Protesters sit next to a statue of a South Korean teenage girl, center, during a weekly anti-Japanese demonstration near the Japanese embassy in Seoul on Nov. 11, 2015
Jung Yeon-Je—AFP/Getty Images
November 13, 2015 2:41 AM EST

Japanese officials have formally asked the South Korean government to remove a statue erected by activists in front of the Japanese embassy in Seoul, according to the Korea Times.

The statue depicts a young Korean girl, symbolic of the thousands of Korean so-called “comfort women” forced to sexually service Japanese troops during the war. The issue continues to cause tension between the two countries, with many Koreans feeling that Japan has not adequately compensated the women for their ordeal, and Tokyo responding that such matters were settled under a bilateral treaty of 1965.

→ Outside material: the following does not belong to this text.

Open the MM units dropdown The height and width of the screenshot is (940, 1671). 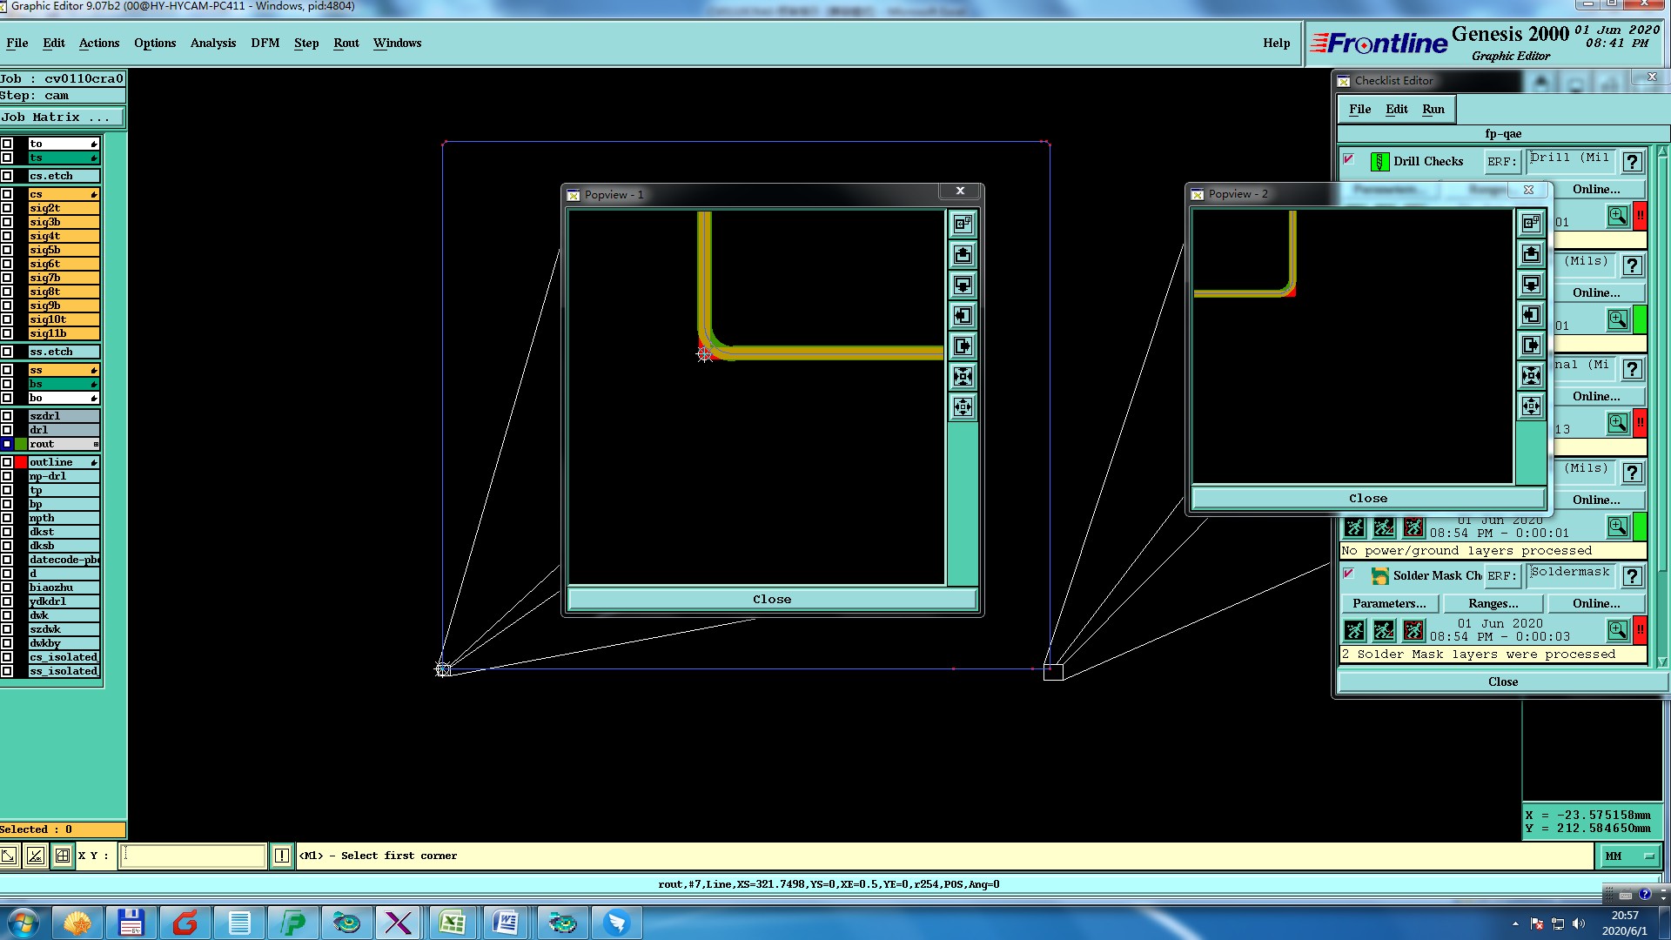click(1628, 856)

Japan’s Prime Minister Shinzo Abe also reportedly brought up the statue with South Korean President Park Geun-hye during recent talks aimed at resolving the tensions once and for all.

Seoul says it is up to the activists to take down the statue. “Whether to remove the statue or not is not up to the Korean government,” a South Korean official told the Times on condition of anonymity. “That cannot be settled in governmental talks.”

Less than 50 onetime comfort women remain alive.